Elongated Physiological Structure Segmentation via Spatial and Scale Uncertainty-aware Network
This work addresses segmentation challenges in medical imaging for structures like corneal endothelium and retinal vessels, which is incremental as it builds on existing uncertainty-based methods.
The paper tackles robust segmentation of elongated physiological structures like corneal endothelium and retinal vessels by proposing SSU-Net, which uses spatial and scale uncertainty to highlight ambiguous regions and integrate hierarchical contexts, achieving state-of-the-art performance on these tasks.

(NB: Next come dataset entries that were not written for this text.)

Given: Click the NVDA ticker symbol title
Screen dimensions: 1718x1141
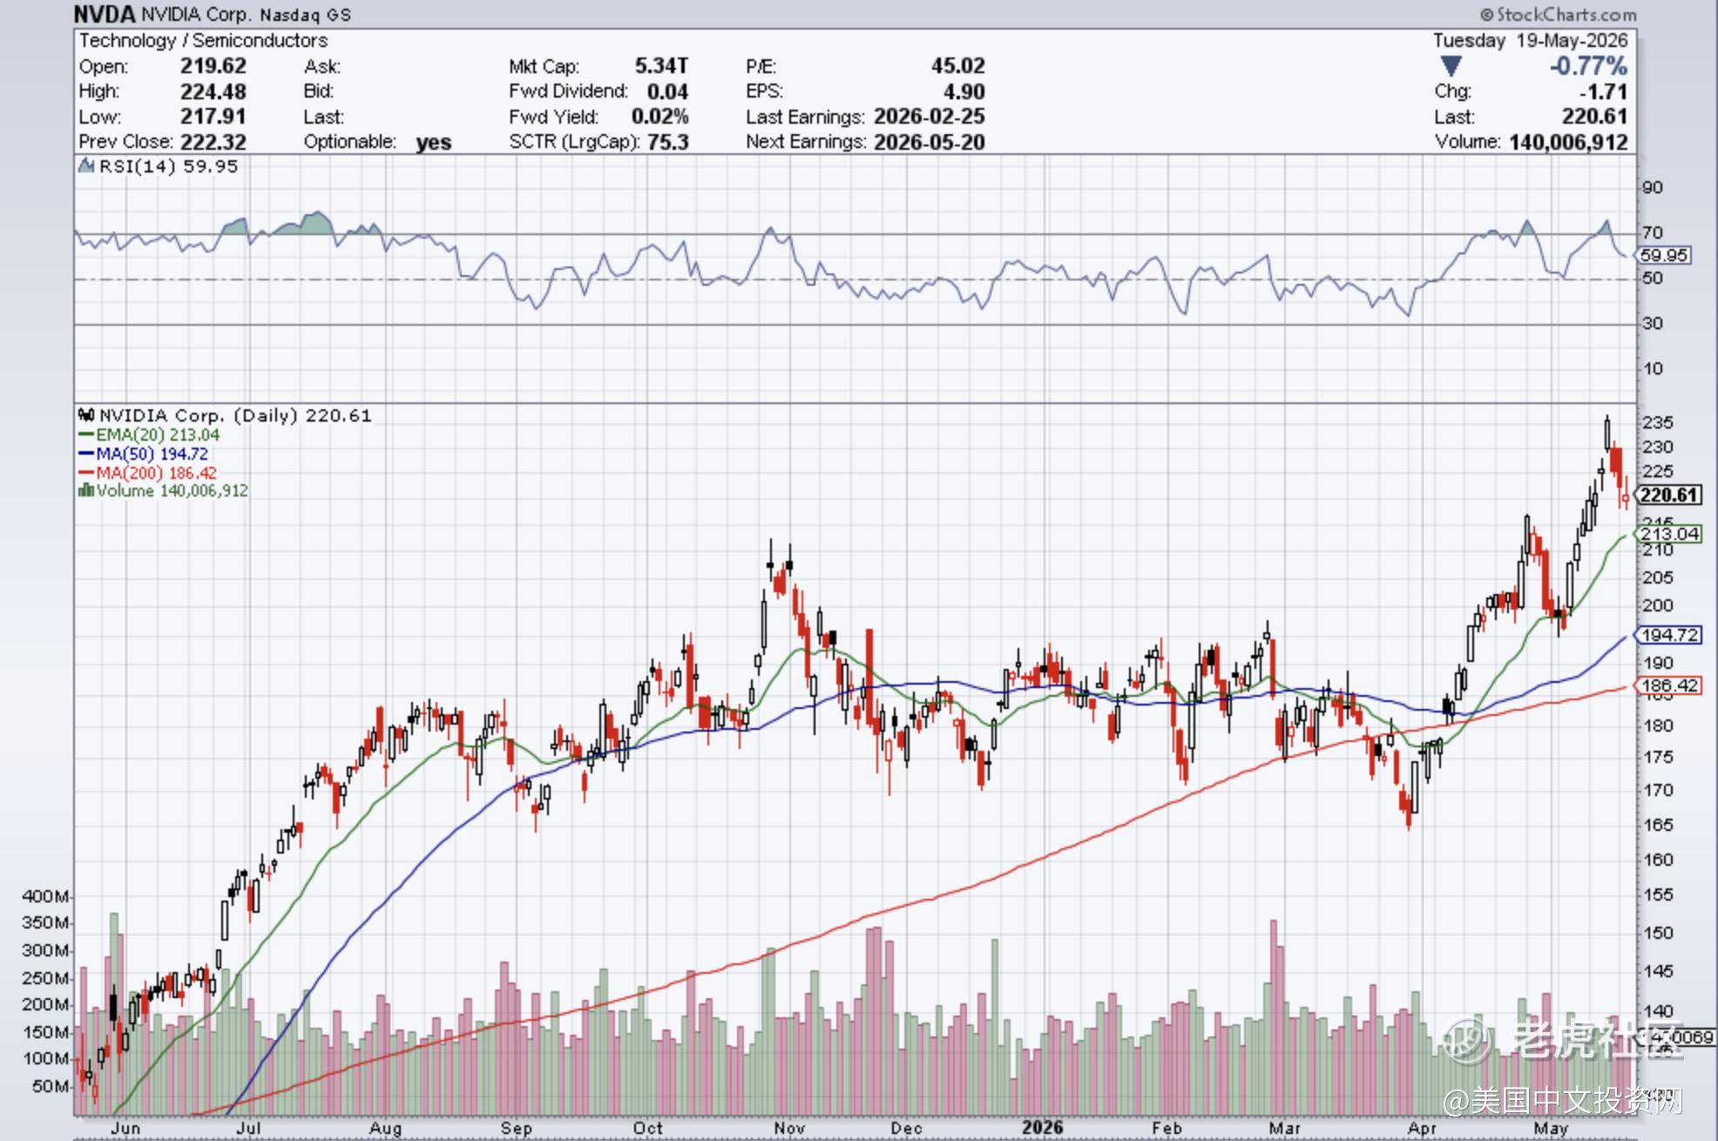Looking at the screenshot, I should click(105, 14).

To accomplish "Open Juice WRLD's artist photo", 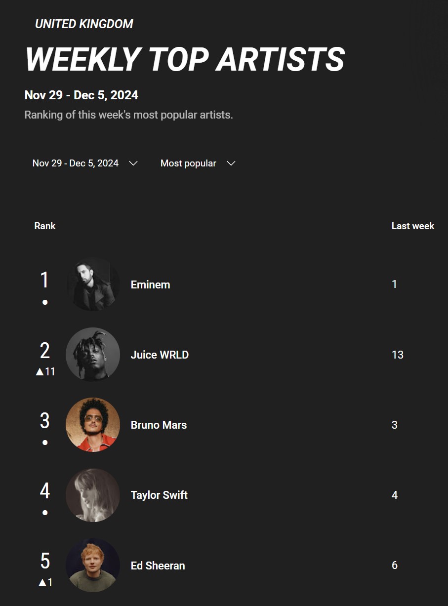I will [x=93, y=355].
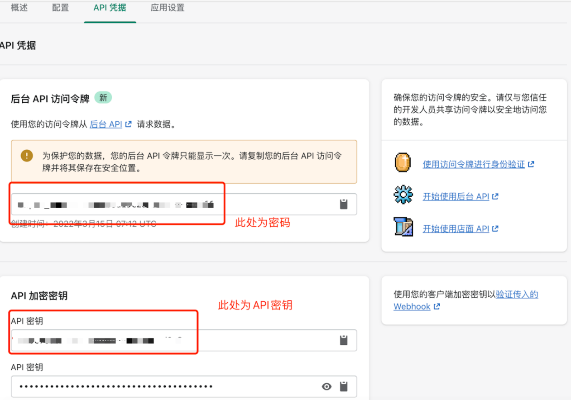Click the warning icon in the orange notice banner
This screenshot has height=400, width=571.
(x=27, y=155)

Robust and accurate segmentation for elongated physiological structures is challenging, especially in the ambiguous region, such as the corneal endothelium microscope image with uneven illumination or the fundus image with disease interference. In this paper, we present a spatial and scale uncertainty-aware network (SSU-Net) that fully uses both spatial and scale uncertainty to highlight ambiguous regions and integrate hierarchical structure contexts. First, we estimate epistemic and aleatoric spatial uncertainty maps using Monte Carlo dropout to approximate Bayesian networks. Based on these spatial uncertainty maps, we propose the gated soft uncertainty-aware (GSUA) module to guide the model to focus on ambiguous regions. Second, we extract the uncertainty under different scales and propose the multi-scale uncertainty-aware (MSUA) fusion module to integrate structure contexts from hierarchical predictions, strengthening the final prediction. Finally, we visualize the uncertainty map of final prediction, providing interpretability for segmentation results. Experiment results show that the SSU-Net performs best on cornea endothelial cell and retinal vessel segmentation tasks. Moreover, compared with counterpart uncertainty-based methods, SSU-Net is more accurate and robust.